◆ **What you should do**: Print the range of lines that opens with the line containing "Entraide (146, 2529)" and closes with the last line of the listing. Include both ends; print nothing more.

---

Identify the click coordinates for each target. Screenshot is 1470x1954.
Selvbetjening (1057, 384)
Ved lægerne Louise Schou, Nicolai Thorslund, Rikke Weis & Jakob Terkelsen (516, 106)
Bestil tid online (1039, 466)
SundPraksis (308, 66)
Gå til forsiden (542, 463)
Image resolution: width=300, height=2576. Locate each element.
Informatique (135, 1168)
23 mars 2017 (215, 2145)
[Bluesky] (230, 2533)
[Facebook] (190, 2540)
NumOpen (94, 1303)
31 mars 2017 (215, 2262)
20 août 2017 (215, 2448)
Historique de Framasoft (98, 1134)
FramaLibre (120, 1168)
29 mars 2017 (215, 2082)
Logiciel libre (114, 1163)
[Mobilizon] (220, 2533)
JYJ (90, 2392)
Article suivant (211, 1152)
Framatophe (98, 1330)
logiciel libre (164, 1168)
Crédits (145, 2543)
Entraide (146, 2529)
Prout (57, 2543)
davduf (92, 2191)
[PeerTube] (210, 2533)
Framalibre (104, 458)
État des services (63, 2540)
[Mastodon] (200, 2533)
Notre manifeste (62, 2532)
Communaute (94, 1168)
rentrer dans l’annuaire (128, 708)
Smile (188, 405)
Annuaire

---

◆ **Output for this exercise**:
Entraide (146, 2529)
Prout (57, 2543)
davduf (92, 2191)
[PeerTube] (210, 2533)
Framalibre (104, 458)
État des services (63, 2540)
[Mastodon] (200, 2533)
Notre manifeste (62, 2532)
Communaute (94, 1168)
rentrer dans l’annuaire (128, 708)
Smile (188, 405)
Annuaire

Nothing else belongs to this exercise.